> [ACTIVITY LIST]
(a) In the blog post on museum visitor experience, what inspired the author's breakthrough wayfinding solution?
(b) Repeat word for word everything in the blog post on museum visitor experience from "Theme Parks: Emotional" down to "you wanting more.".
(c) Carry on writing the blog post on museum visitor experience from the point where it stops.

(PASSAGE SHOWN begins)

Monday, June 9, 2025

"Stealing" Ideas from Everyone. What Apple Stores, Airports, and Playgrounds Can Teach Museums About Visitor Experience.



Here's a confession: some of my best exhibit ideas have come from places that have nothing to do with museums. That breakthrough wayfinding solution? Inspired by IKEA's store layout. The interactive that finally got teenagers engaged? I borrowed the concept from a skateboard shop in Portland.

Museum professionals sometimes act like we're the only industry that cares about visitor experience, but the truth is, we're surrounded by brilliant design solutions just waiting to be adapted. The question isn't whether to "borrow" ideas from other industries—it's how to "steal" smartly.

The Great Idea Heist: Where to Look

Retail: The Masters of "Just One More Thing"

Walk through any well-designed store, and you'll see visitor flow management that puts most museums to shame. Retailers have spent billions figuring out how to guide people through spaces, create desire, and encourage exploration.

What They Do Right:

• Sight lines that draw you deeper: You can always see something interesting ahead.

• Clear navigation without being obvious: You know where you are and where you're going.

• Strategic placement of "impulse" experiences: High-interest items at decision points.

• Varied pacing: Busy areas followed by calm spaces, creating rhythm.

Museum Takeaway: That "featured artifact" placement at the end of your gallery hallway? Pure retail psychology. Visitors see it from the entrance and naturally move toward it, encountering your other content along the way.





Theme Parks: Emotional Journey Architects

Disney didn't invent storytelling, but they perfected the art of emotional pacing in physical spaces. Every step of a Theme Park experience is choreographed to build anticipation, deliver a payoff, and leave you wanting more.

(PASSAGE SHOWN ends)
(INPUT DATA begins)

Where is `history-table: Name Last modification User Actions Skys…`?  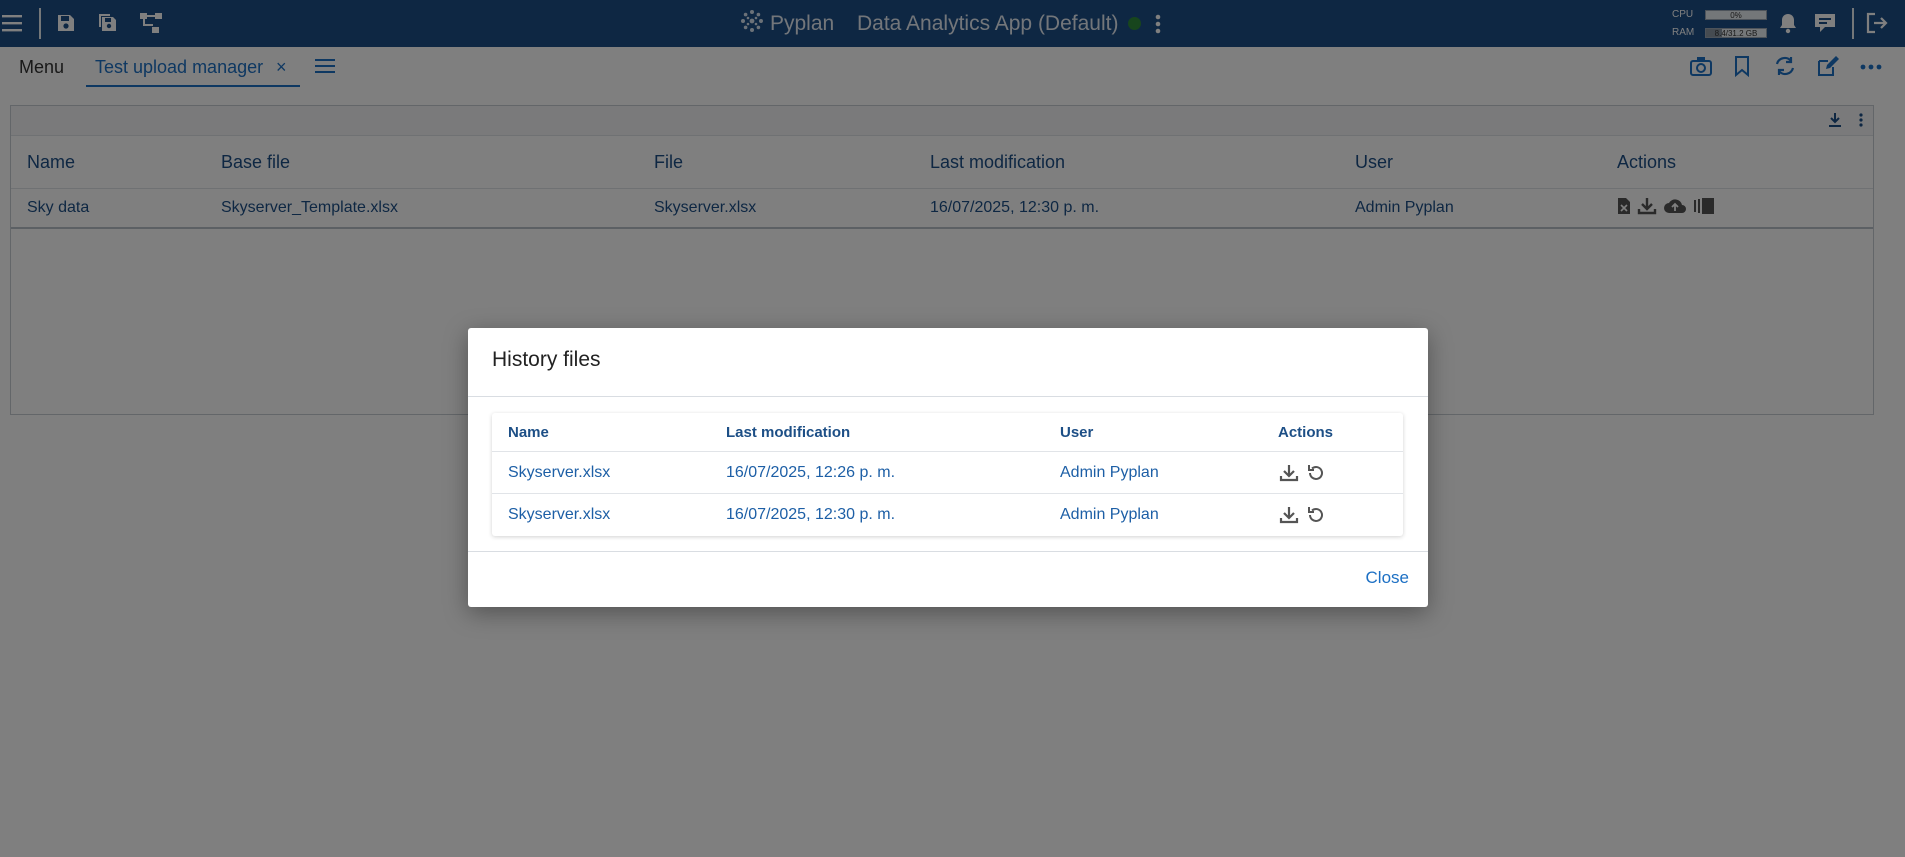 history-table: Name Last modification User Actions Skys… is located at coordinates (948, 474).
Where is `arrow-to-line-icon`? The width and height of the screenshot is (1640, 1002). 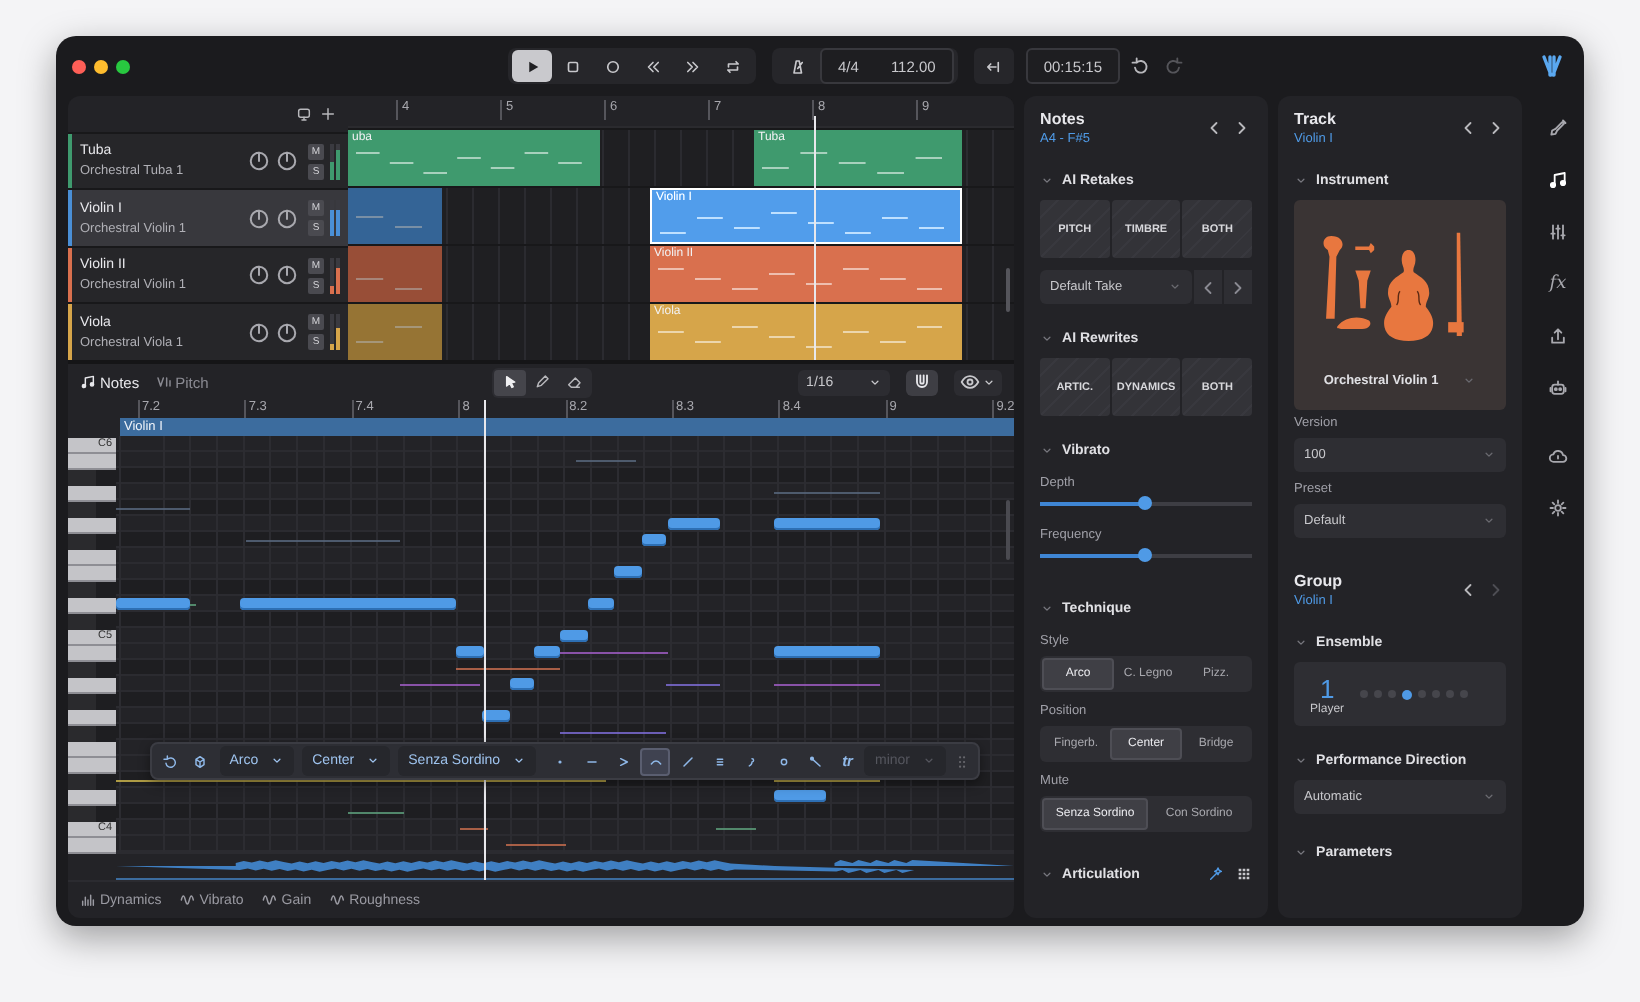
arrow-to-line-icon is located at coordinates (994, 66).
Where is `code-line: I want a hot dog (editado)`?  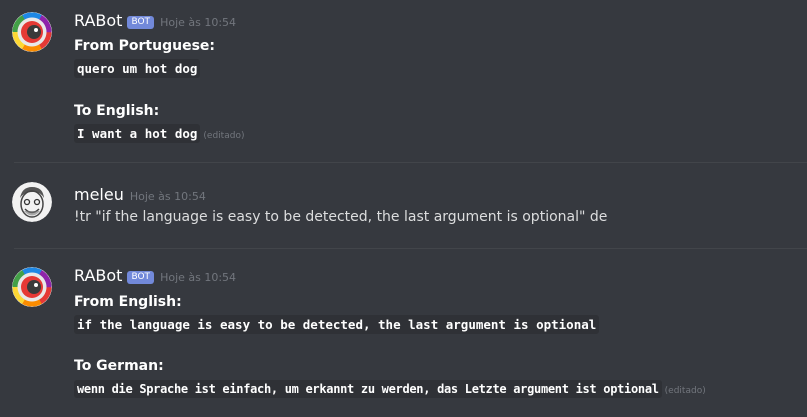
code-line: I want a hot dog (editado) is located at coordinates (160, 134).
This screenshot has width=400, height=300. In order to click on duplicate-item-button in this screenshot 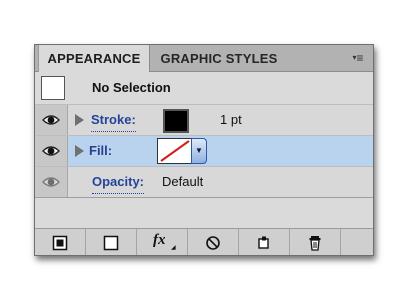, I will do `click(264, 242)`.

(INPUT DATA ends)

> [RESPONSES BY ITEM NUMBER]
(a) IKEA's store layout.

(b)
Theme Parks: Emotional Journey Architects

Disney didn't invent storytelling, but they perfected the art of emotional pacing in physical spaces. Every step of a Theme Park experience is choreographed to build anticipation, deliver a payoff, and leave you wanting more.

(c)
What They Do Right:

• Line design that's part of the experience: The wait becomes preparation for the main event.

• Layered storytelling: Multiple levels of detail for different types of visitors.

• Transition spaces: Clear beginnings, middles, and ends to experiences.

• Multi-sensory immersion: Sound, smell, temperature, and lighting work together.

Museum Takeaway: Your exhibit entrance isn't just a doorway—it's the opening scene of your story. What if you treated it like the loading area of a theme park ride, building anticipation for what's coming?




Playground Design: The Physics of Fun

Playground designers are brilliant experience architects. They create spaces that encourage specific behaviors, accommodate different ages and abilities, and somehow make parents want to linger while kids are completely absorbed.

What They Do Right:

• Multiple difficulty levels in one space: Challenging for experts, accessible for beginners.

• Natural supervision points: Parents can watch from comfortable positions.

• Flow that prevents bottlenecks: Multiple paths to the same destinations.

• Materials that age gracefully: Built to withstand weather and heavy use.

Museum Takeaway: That hands-on science station where kids naturally help each other figure things out? That's playground psychology at work—creating spaces where collaboration happens organically.




Other Industry-Specific Lessons That Translate to Museums

From Coffee Shops: The Art of Comfortable Lingering

The Lesson: Different seating for different social configurations (solo work, couples, small groups, large gatherings)

Museum Translation: Create varied spaces within your galleries—standing height for quick interactions, comfortable seating for deeper engagement, communal areas for group discussions.



From Bookstores: Discovery by Wandering

The Lesson: Mix of organization and serendipity—you can find what you're looking for, but you'll stumble across things you didn't know you wanted.

Museum Translation: Clear thematic organization with unexpected connections and cross-references that reward exploration.





From Restaurants: Pacing and Appetite

The Lesson: Building anticipation, managing expectations, and knowing when people need a break from intense experiences.

Museum Translation: Heavy content followed by lighter interactions, complex ideas broken up with hands-on activities, and "palate cleansers" between intense emotional experiences.



From Hotels: Creating Immediate Atmosphere

The Lesson: Great hotel lobbies establish mood and expectations within seconds of entry. They tell you what kind of experience you're about to have.

Museum Translation: Your lobby and entrance sequence should immediately communicate your museum's personality and prepare visitors for your content.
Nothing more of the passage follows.